Sultan of Delhi in 1296

Rukn ud-din Ibrahim Qadr Khan (died c. 1297), commonly known as Ruknuddin Ibrahim, was the acting Sultan of the Khalji dynasty throughout the latter half of 1296.

== Background ==
Rukn ud-din Ibrahim Qadr Khan was born to Jalal-ud-Din Khalji (1220–1296), a member of the Khalaj tribe and founder of the Khalji dynasty of Delhi, and his wife, Malika-i-Jahan.

== Sultan of Delhi ==
Upon the death of his father, his mother decided that it would be risky to allow the throne to be vacant while the intended successor was absent, hence ascending the young Ruknuddin to the throne, instead of Jalal-ud-Din's elder son—Arkali Khan—who was then the governor of Multan. Nonetheless, Ruknuddin wouldn't harbor any power amid his brief reign, with his mother instead acting as a regent. His coronation took place on October 21, 1296.

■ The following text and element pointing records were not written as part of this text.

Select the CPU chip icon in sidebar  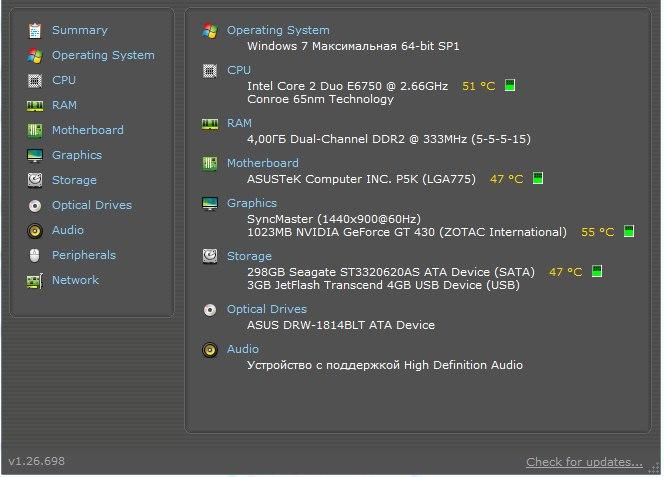click(35, 80)
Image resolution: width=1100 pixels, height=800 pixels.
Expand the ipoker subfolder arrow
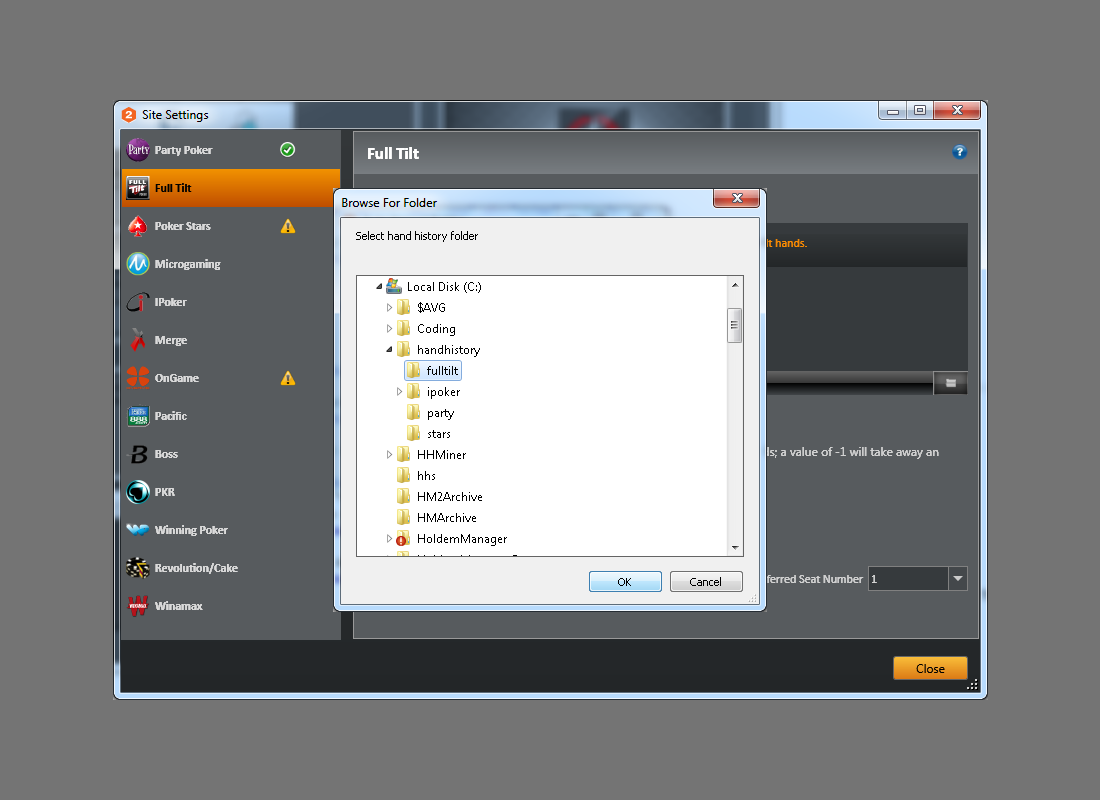[x=400, y=392]
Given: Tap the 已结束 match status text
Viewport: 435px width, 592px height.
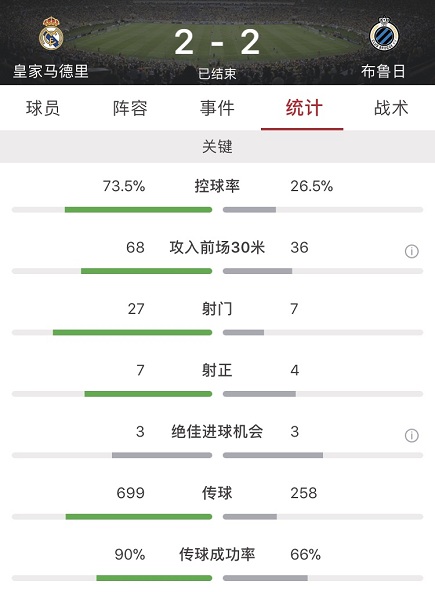Looking at the screenshot, I should [x=217, y=74].
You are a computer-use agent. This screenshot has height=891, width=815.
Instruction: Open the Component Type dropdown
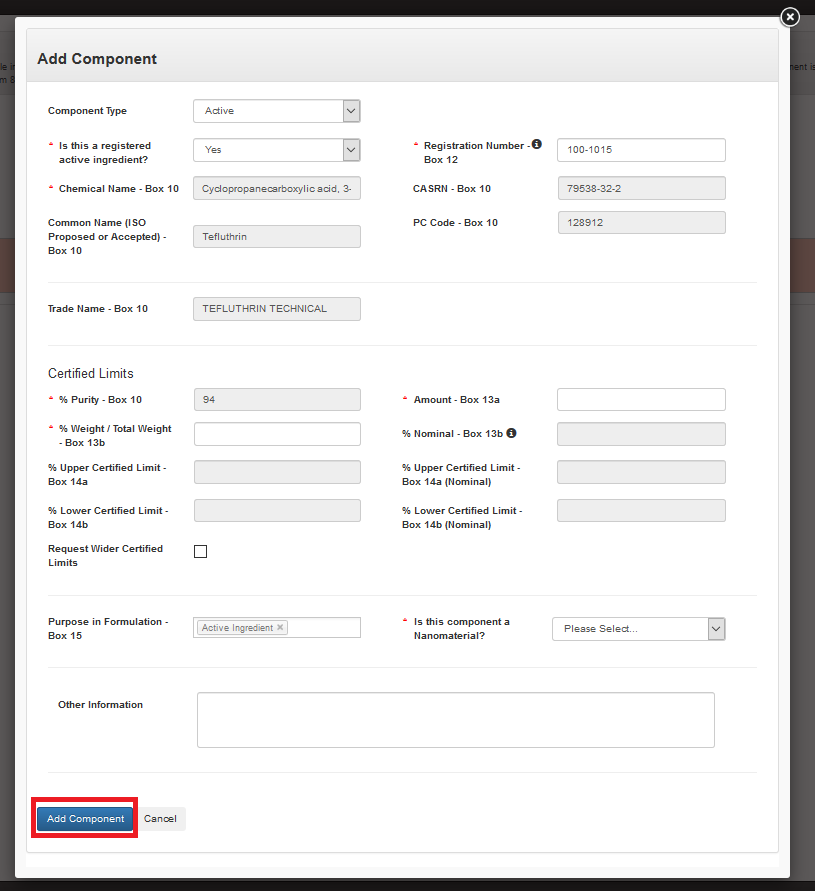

The reception of his ascension was poor, and many believed that Alauddin Khalji was a more fit ruler. As tensions grew, Ruknuddin and his mother fled the city in the "dead of night," leaving Alauddin to rule.

== Captivity and death ==
Ruknuddin died around 1297, sometime subsequent to the fall of Multan, while in captivity in Hansi.